- **Given text**:
All of which raises a question. Why, since the Zelig-like Masson was everywhere – in at the birth of Surrealism and Abstract Expressionism; at the heart of French psychoanalysis – is this the first major monograph show of his work in a public gallery since 1976? (The latter was at the Museum of Modern Art in New York, moving to the newly opened Centre Pompidou the year after.) And why in Metz rather than Paris?
A visit to ‘André Masson: There is No Finished World’ suggests various reasons. Although the Pompidou-Metz’s exhibition is beautifully hung and intelligently curated, it is also intentionally puzzling. Arranged so that the visitor is left to find his or her own way around the show – the open-ended sub-galleries are described as being like the mandibles of a praying mantis – there is no obviously neat way through it. This is because Masson’s progress as an artist was itself untidy.

- **Exercise requirements**:
1. Answer these from the text on the André Masson exhibition:
(a) Where was the 1976 monograph show of Masson's work first held?
(b) What are the open-ended sub-galleries described as being like?
(c) What is the title of the exhibition at the Pompidou-Metz?
2. Reproduce the stretch of the text on the André Masson exhibition from "A visit to ‘André" through "was itself untidy.", with no changes.
The records are separate material with no connection to the text on André Masson.

- **Dataset extract**:
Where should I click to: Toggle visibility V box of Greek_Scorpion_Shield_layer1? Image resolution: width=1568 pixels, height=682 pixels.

...

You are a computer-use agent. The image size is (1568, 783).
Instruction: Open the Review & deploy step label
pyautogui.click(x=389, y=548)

- **Answers to the problems**:
1.
(a) The Museum of Modern Art in New York.
(b) The mandibles of a praying mantis.
(c) 'André Masson: There is No Finished World'.

2.
A visit to ‘André Masson: There is No Finished World’ suggests various reasons. Although the Pompidou-Metz’s exhibition is beautifully hung and intelligently curated, it is also intentionally puzzling. Arranged so that the visitor is left to find his or her own way around the show – the open-ended sub-galleries are described as being like the mandibles of a praying mantis – there is no obviously neat way through it. This is because Masson’s progress as an artist was itself untidy.